If Fleury didn't make that save, there probably wouldn't have been an overtime, and the Flyers could go back home feeling much better about the series.
"We certainly proved to ourselves that we can play," Stevens said. "We did a lot of good things. But it's tough - it's tough, but we'll regroup."
Maybe something out of the ordinary should have been expected during a Flyers-Penguins overtime game.
The last time the two teams went to overtime in the playoffs in Pittsburgh, the Flyers didn't win until Keith Primeau's goal in the fifth overtime on May 4, 2000 or, actually, the morning of May 5. It was the longest NHL game since 1936.
"Obviously it's a tough loss," Carter said. "We had a lot of chances, a lot of great efforts from a lot of people. We've got to go back and win a couple of games."
At Newark, N.J., defenseman Tim Gleason scored his first NHL playoff goal on a slap shot at 2:40 of overtime and Carolina tied the first-round playoff series at a game apiece.
Gleason's shot from the right point appeared to hit the skate of Devils defenseman Niclas Havelid and carom past defenseless goalie Martin Brodeur.
Eric Staal, who provided a screen in front of Brodeur, scored the other goal for the Hurricanes.
Zach Parise tallied for the Devils, who lost captain Jamie Langenbrunner to a lower body injury in the second period.

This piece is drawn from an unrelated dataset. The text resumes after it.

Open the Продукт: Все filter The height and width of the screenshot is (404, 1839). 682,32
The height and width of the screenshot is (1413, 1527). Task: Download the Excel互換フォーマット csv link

Game 3 is Sunday at Carolina.
At Vancouver, British Columbia, Roberto Luongo made 30 saves in his first NHL playoff shutout, and Vancouver took a 2-0 lead in the Western Conference playoff series.
Mats Sundin, playing in his first postseason series in five years, put Vancouver ahead late in the second period, and Luongo did the rest.
Game 3 will be Sunday in St. Louis.
Alex Burrows added an insurance goal midway through the third period, and Henrik Sedin, who had an assist on Burrow's goal, scored into an empty net with 1:24 left.